I'm Melissa Jeltsin, host of What Happened to Talina's R. It's the story
of a woman who disappears in the early days of COVID lockdowns and the group of online
sleuths who try to find her.
I didn't want to be talked out of this plan. After I post this, I am turning off my phone
for exactly this reason.
I kept just kind of asking everybody, anyone else think this is strange?
You'll notice that about me. I don't lurk. I'm out there.
I'm an action kind of girl.
You can now get access to episodes of What Happened to Talina Czar, 100% ad free with an iHeart True
Crime Plus subscription. I'm a subscriber and you should be too. So don't wait. Head
to Apple Podcasts, search iHeart True Crime Plus and subscribe today. Let's bring Trevor on.
So you have this team and off air before we started talking, you called them the Monster
Squad.
Yes.
Which I love.
That's still our name, I believe.
Right, Trevor?
Yeah, it sure is.
Trevor, when did you join the Monster Squad, and what was your experience as a part of the San Francisco team
digging into this really grisly story of the Zodiac Killer?
Because that was your first show you worked on.
Yeah, so I came in in, I guess it would have been 2018.
So at this point, Atlanta Monster was wrapping up.
And at some point behind the scenes on that team,
it was decided, hey, we're going to need like a bigger team if we're going to expand this.
Like if we want to, you know, do this again with different cases, kind of replicate Atlanta
Monster in, you know, San Francisco or wherever, we're going to need a bigger team.
And that's when me and a handful of other people who became the Monster Squad, the first
iteration of the Monster Squad, were brought on to work on Zodiac.
So that would have been my first show,
kind of again at the tail end of Atlanta Monster
before Zodiac started.
And what was your role at that point?
So at that point I was just a writer producer.
We had, I think four of us who all had that same kind of role
who were equally in charge of all things
from booking guests to actually writing the show,
to editing the show, to sound designing the show.
So can you talk a little bit about just that creative process?
Because, you know, taking news and taking really heavy news
and an older case and then bringing it into something
that's engaging and kind of follows an arc
throughout a show is a skill.
I think anytime you're looking at a story or a case,
you need to ask yourself,
what is the best way to tell this story?
What are the elements of it?
What are the beats of it?
And the reality is we have to tell each of these stories
differently based on the type of story it is.

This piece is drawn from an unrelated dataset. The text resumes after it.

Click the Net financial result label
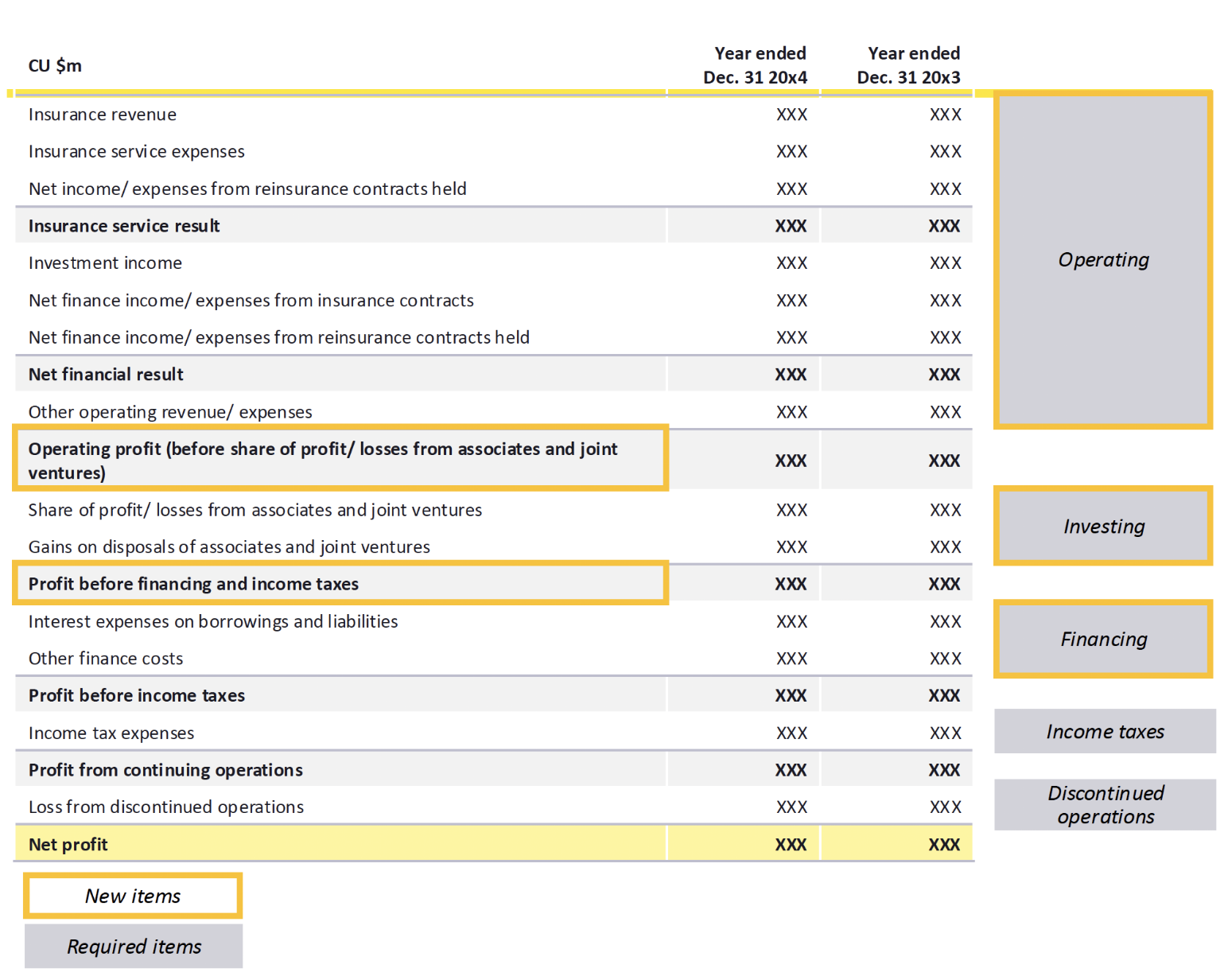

So the Zodiac was a much older case, not much.
I mean, it was maybe 10 years older than Atlanta Monster,
but that actually makes a big difference when you're thinking about
availability of like who's still alive and what kind of archives were there, you know,
from news stations and things like that.
And it was also a little bit more of a, I don't want to say complex, but it was just
like a bigger story, right?
Like Atlanta was a little bit more of a grassroots type of story. It was a big deal, right?

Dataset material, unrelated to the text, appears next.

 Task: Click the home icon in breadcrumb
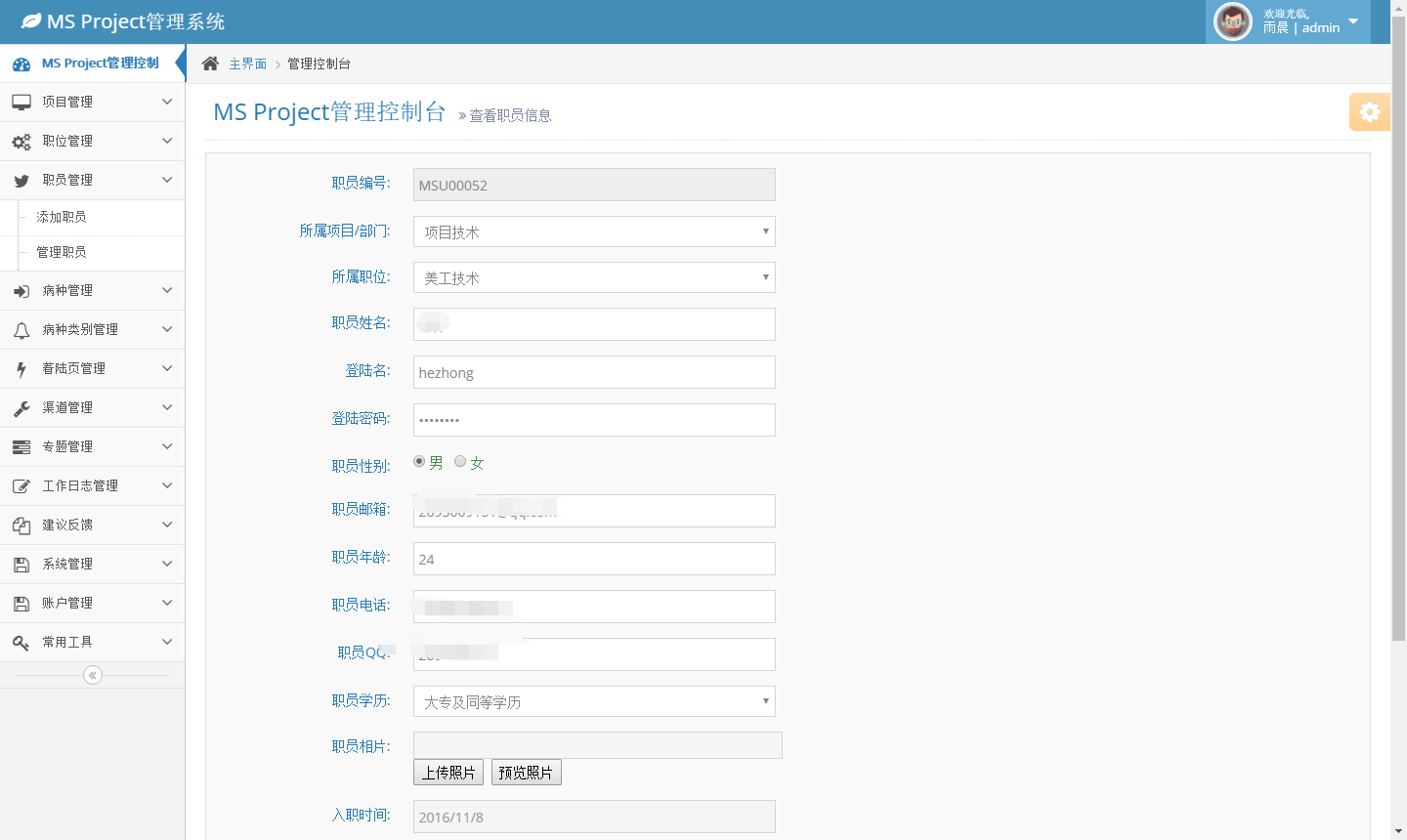[210, 63]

Like it was a big national story,
but Zodiac is like one of the biggest serial killer cases
known to humankind, right?
So we kind of had to approach it a little differently
in the sense that we wanted to do it a little more chronologically.
So we thought like we would tell that story
by starting at the very beginning,
like starting you off at the very first murder,
and taking you through it as if you were living
in San Francisco at the time,
and knew nothing about what was going on.
So as if you were just like a local person
experiencing this in real time.
And we kind of did something similar with DC sniper later,
but that was very different from Atlanta Monster,
because Atlanta Monster was much more about,
you know, here we are on the ground in Atlanta.
Yeah, we're going to knock on people's doors.
And we didn't do that so much.
We did.
I mean, we went to San Francisco and we interviewed people,
but it was less like we're going to solve the murder,
kind of like Atlanta was, and more like we're
going to uncover as much about this case as we can
that maybe hasn't been explored yet.
And maybe like revive the case in a way that shakes the tree and gives people new ideas.
So we just had to approach it a little differently because of the type of story it was.
Wow, that's really interesting.
So you already mentioned DC Sniper a little bit, which was the next show that you worked on.
Yeah.
How was that show, I guess, similar and different to Zodiac?
And both of you can talk about, like, how that one was chosen as the next case.
I'm really curious about this process of evolution of the Monster franchise in general.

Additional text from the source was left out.